======== İncelenecek Metin

İngilizce Fiiller (Verbs): İngilizce Türkçe Detaylı Konu Anlatımı + Örnek Cümleler
İş, hareket, oluş ya da durum bildiren sözcüklere fiil (verb) denir. Fiiller bir cümlenin en önemli bileşeni olup eylem ya da öznenin durumu hakkında bilgi verir. Türkçede olduğu kadar İngilizcede de fiillerin doğru kullanımı önemlidir.
İngilizce fiiller eylem fiili ve durum fiili olmak üzere iki temel bölüme ayrılır. Detayda ise belli özelliklerine göre farklı kategorilere de ayrılabilir. Dilerseniz konuyla ilgili genel bir bakış açısı kazanmak için aşağıdaki verilenleri dikkatlice inceleyelim.
Non-Stative Verbs / Action Verbs (Eylem Fiili)
Cümle içerisinde öznenin ne yaptığını anlatan kelimelerdir. Kısacası eylem fiili gözlemlenebilir bir hareket içerir (actions can be observed). Non-Stative Verbs Simple ya da Continuous zamanlarda kullanılabilir.
Örnek:
I’m eating a pizza now.
(Şu an pizza yiyorum. /Pizza yediğini gözlemleyebiliriz.)
Efe is speaking English now.
(Efe şimdi İngilizce konuşuyor. /Şu an İngilizce konuşmasını gözlemleyebiliriz.)
Action verbs eylemin etkisinin nesneye aktarılması ya da doğrudan özneye ait olması durumuna göre transitive ve intransitive verbs olarak ikiye ayrılır.

================

Alıştırma Yönergesi
İngilizce fiiller konulu metnin devamını, son cümlesinden sonra gelecek biçimde yazınız. Verilerin bu çalışmada hiçbir işlevi yoktur.

======== Toplanan Veriler

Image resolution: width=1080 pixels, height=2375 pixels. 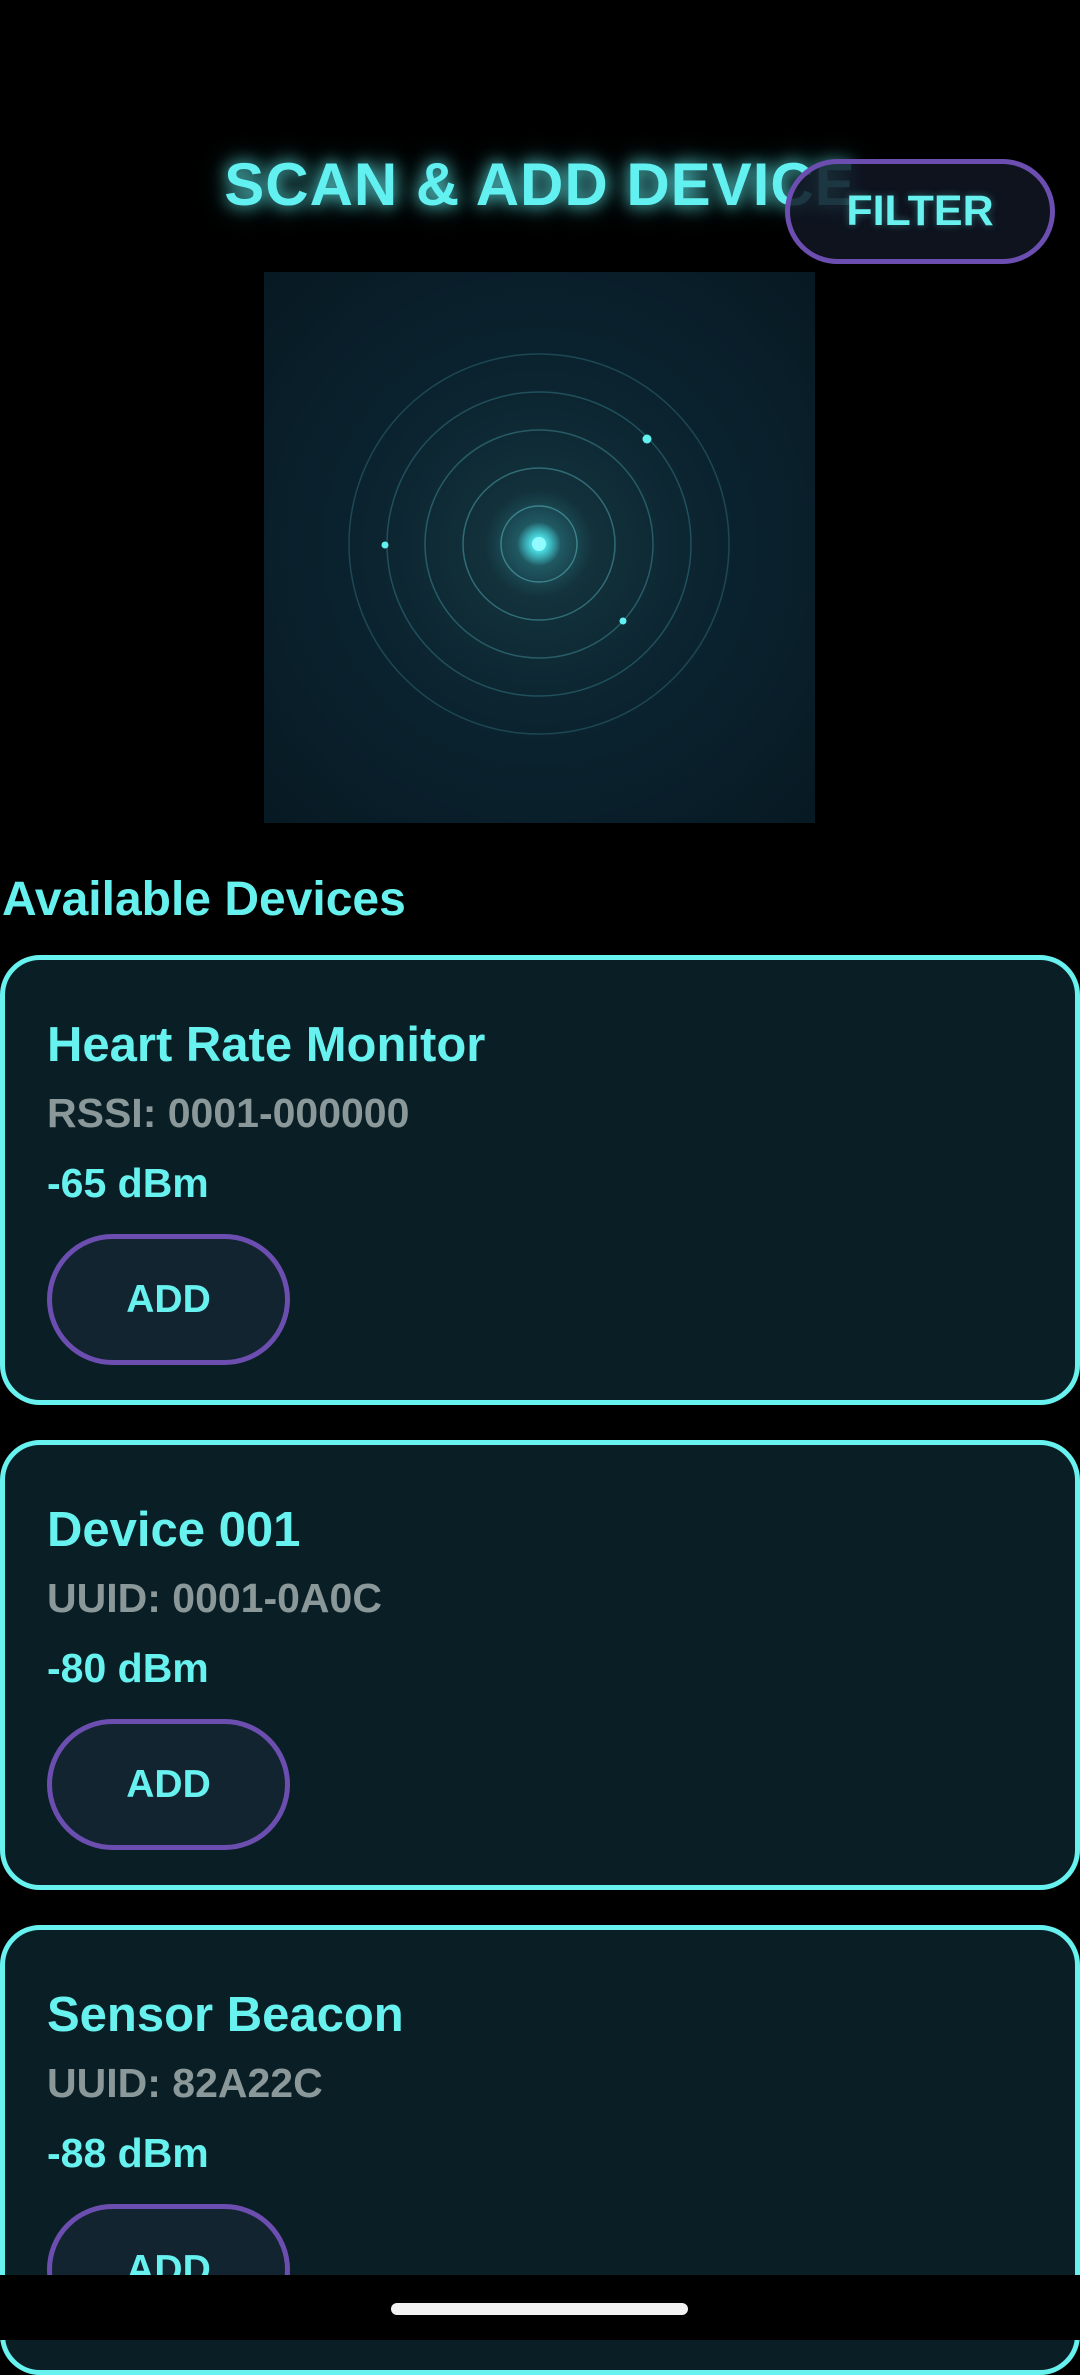 I want to click on available-devices-title: Available Devices, so click(x=204, y=900).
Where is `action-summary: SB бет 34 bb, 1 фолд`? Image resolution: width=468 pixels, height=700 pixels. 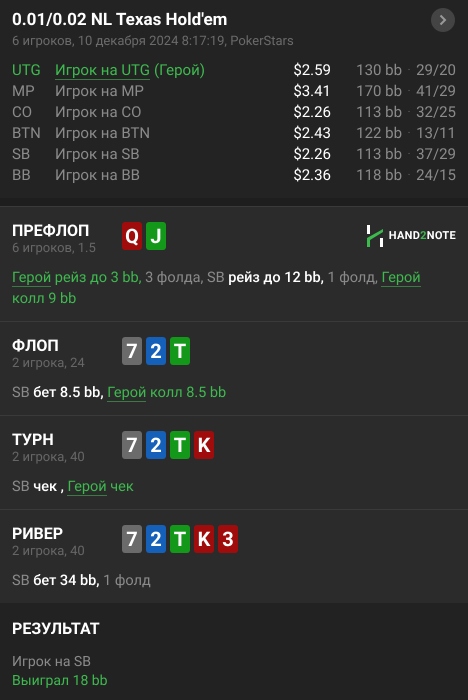 action-summary: SB бет 34 bb, 1 фолд is located at coordinates (82, 581).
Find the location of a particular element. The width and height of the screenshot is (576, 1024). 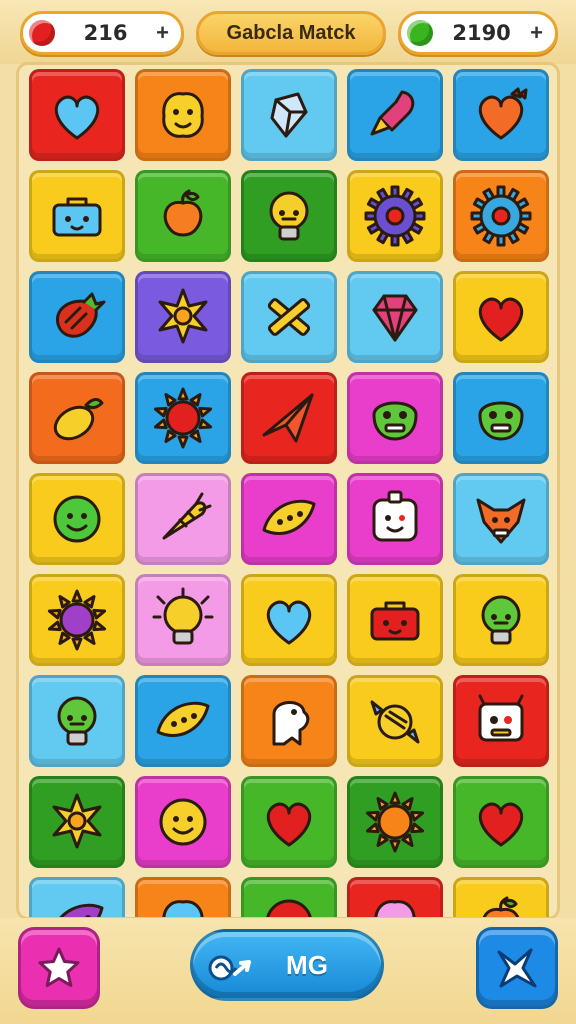

star-icon is located at coordinates (59, 967).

================

Alıştırmanın Sonucu
Transitive Verbs (Geçişli Fiiller)
Cümle içerisinde nesne alan ya da nesnesi olan fiillere geçişli fiil (transitive verb) denir. Cümle içerisinde nesne, öznenin yaptığı işten etkilenir. Yükleme “Ne? (What?)”, “Neyi?”, “Kimi? (Whom?)” sorularını sorarak nesneyi bulabilirsiniz.
Örnek:
She kissed her mother. (Annesini öptü.)
Kimi öptü? Cevap: Annesini. Öpmek eyleminden etkilenen nesne; annesi.
I saw the cat. (Kediyi gördüm.)
Neyi gördüm? Cevap: Kediyi. Görme eyleminden etkilenen nesne; kedi.
Ezgi ate the ice cream. (Ezgi dondurmayı yedi.)
Neyi yedi? Cevap: Dondurmayı. Yeme eyleminden etkilenen nesne; dondurma.
Intransitive Verbs (Geçişsiz Fiiller)
Nesne almayan fiillere geçişsiz fiil (intransitive verb) denir. Fiilden etkilenen nesne değil öznedir. Bu nedenle yüklem “Neyi?”, “Kimi? (Whom?)” sorularına cevap vermez.
Örnek:
The plane took off. (Uçak kalktı.)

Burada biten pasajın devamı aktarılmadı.